**TEKS BACAAN**:

◇ ◇ ◇ ◇ ◇ ◇ ◇

Profil Bataha Santiago - Pahlawan Nasional dari Sulawesi Utara
Bataha Santiago merupakan salah satu tokoh masyarakat yang berasal dari Sangihe Talaud, Ia merupakan raja ketiga Kerajaan Manganitu. Ia merupakan satu-satunya raja di Kepulauan Sangihe yang keras kepala dan menolak menandatangani perjanjian dagang dengan VOC (Vereenigde Oost Indische Compagnie) Belanda. Oleh Pemerintah Indonesia Ia dianugerahi gelar Pahlawan Nasional pada 10 Nopember 2023.
Bataha Santiago adalah Raja Manganitu yang memerintah pada tahun 1670 sampai 1675. Bataha Santiago merupakan raja ketiga Manganitu yang wilayahnya kini berada di Kepulauan Sangihe, Provinsi Sulawesi Utara.
Bataha Santiago adalah sosok yang memiliki jiwa dan sikap gotong-royong yang kuat. Bataha Santiago juga dikenal dengan pendirian teguhnya, di mana seluruh kegiatan rakyat harus dikerjakan bersama-sama. Gagasannya ini dikenal dengan sebutan 'Banala Pesasumbalaeng'.

◇ ◇ ◇ ◇ ◇ ◇ ◇

**DATA TERSEDIA**:
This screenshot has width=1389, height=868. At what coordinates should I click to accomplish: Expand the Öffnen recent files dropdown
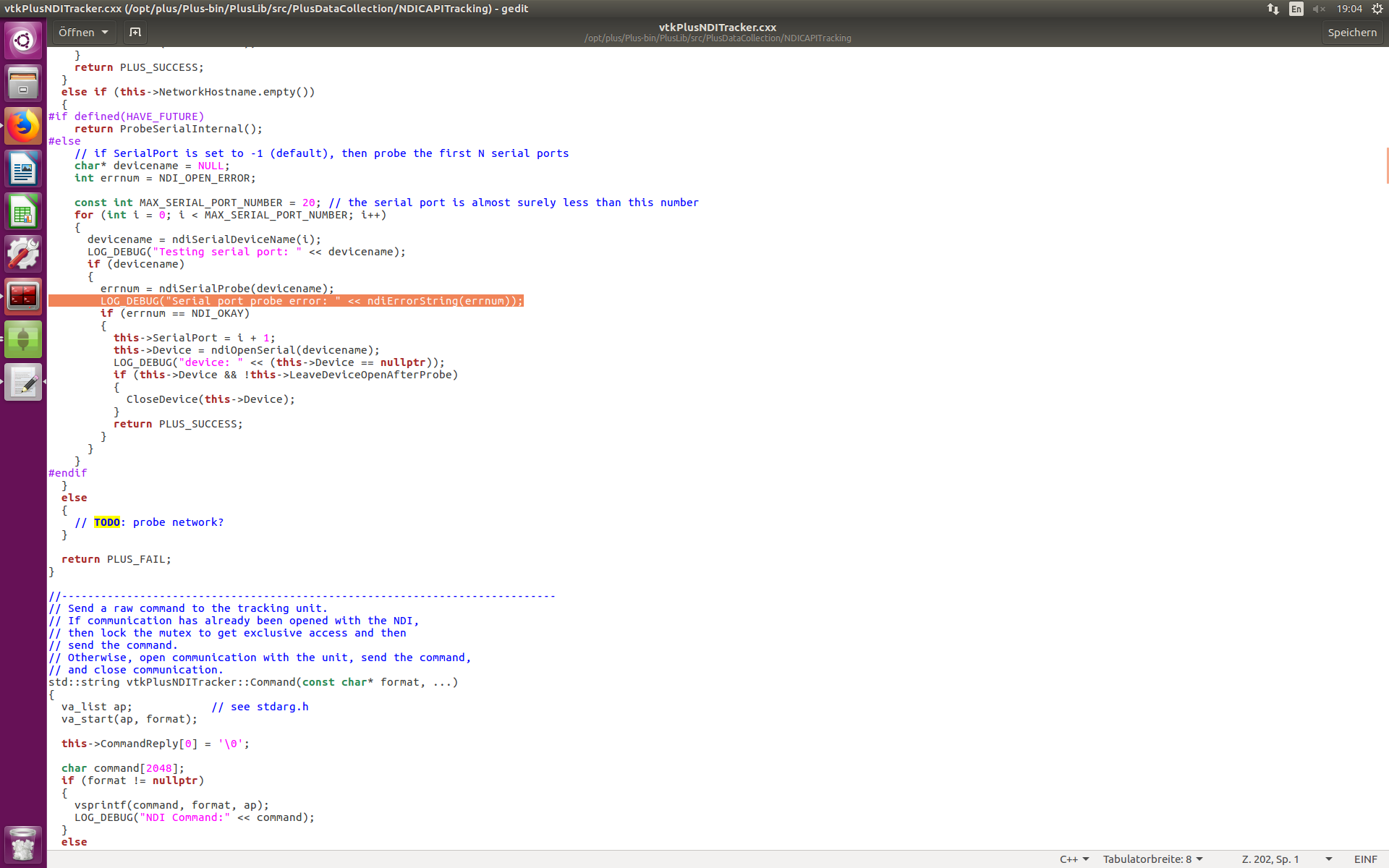[x=83, y=33]
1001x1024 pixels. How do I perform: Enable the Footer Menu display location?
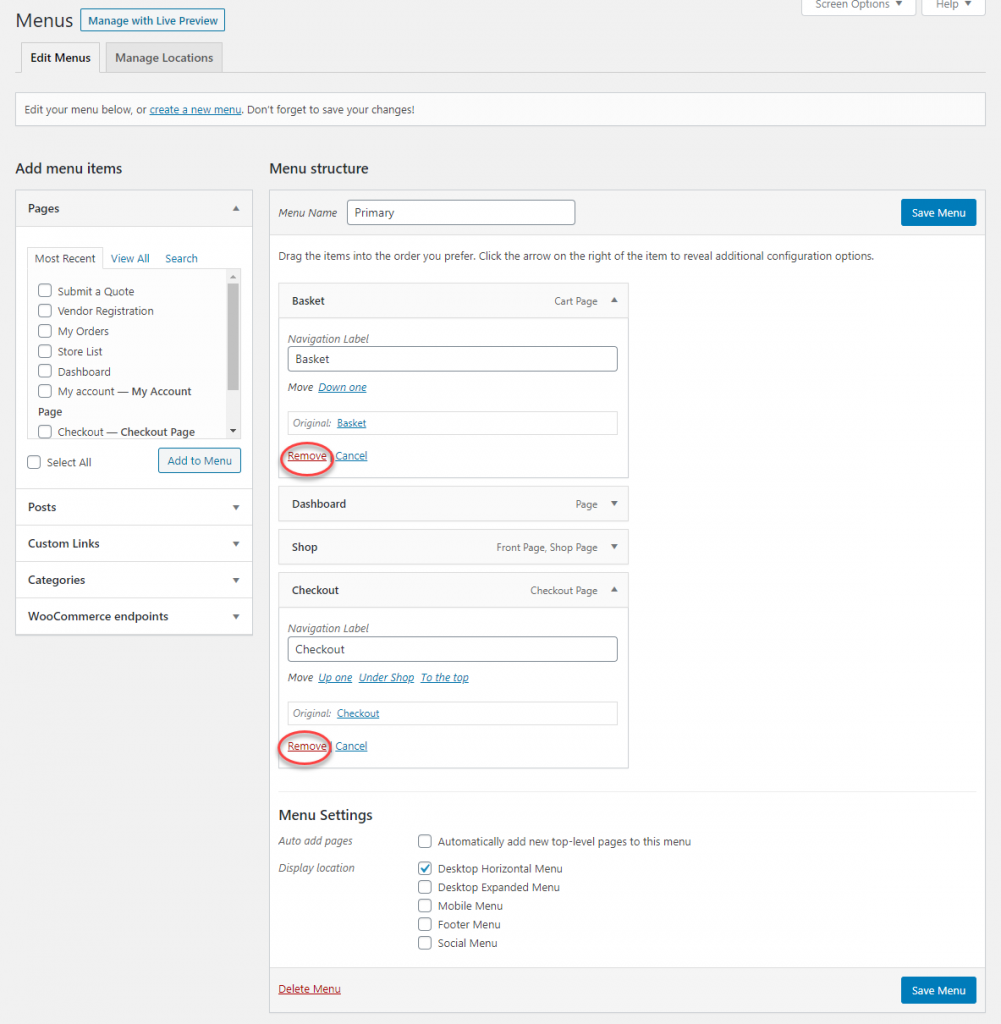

◇ ◇ ◇ ◇ ◇ ◇ ◇

**PERINTAH TUGAS**: Teruskan profil Bataha Santiago di atas, mulai setelah kalimat terakhirnya.

**HASIL BERIKUT**:
Bataha Santiago juga bercita-cita untuk mempersatukan kerajaan-kerajaan di wilayah Kepulauan Sangihe-Talaud serta mempertahankan diri dari penjajahan yang dilakukan oleh Belanda. Sikap dan prinsip yang kuat dan teguh membuatnya berani mati dalam membela keutuhan nusa dan bangsa.
Semboyan Bataha Santiago yang terkenal yaitu 'Nusa kumbahang katumpaeng', yang berarti "Tanah air kita tidak boleh dimasuki dan dikuasai musuh".
Bataha Santiago lahir di desa Bowongtiwo-Kauhis, Manganitu pada tahun 1622 dengan nama lengkap Don Jugov (Jogolov) Sint Santiago ("Bataha" berarti sakti). Ia disekolahkan oleh ayahnya di Universitas Santo Thomas Manila, Filipina pada tahun 1666 (saat itu dia sudah berumur 44 tahun) dan menyelesaikan kuliahnya empat tahun kemudian. Sepulangnya dari Filipina, dia lalu dinobatkan sebagai raja di Kerajaan Manganitu dan selama lima tahun ia memegang tampuk kekuasaan.
Pada tahun 1675, datanglah Gubernur Belanda bernama Robertus Padtbrugge yang berkedudukan di Maluku. Ia datang untuk mengadakan perjanjian persahabatan dengan Raja Santiago. Namun, ajakan itu ditolak oleh Bataha Santiago.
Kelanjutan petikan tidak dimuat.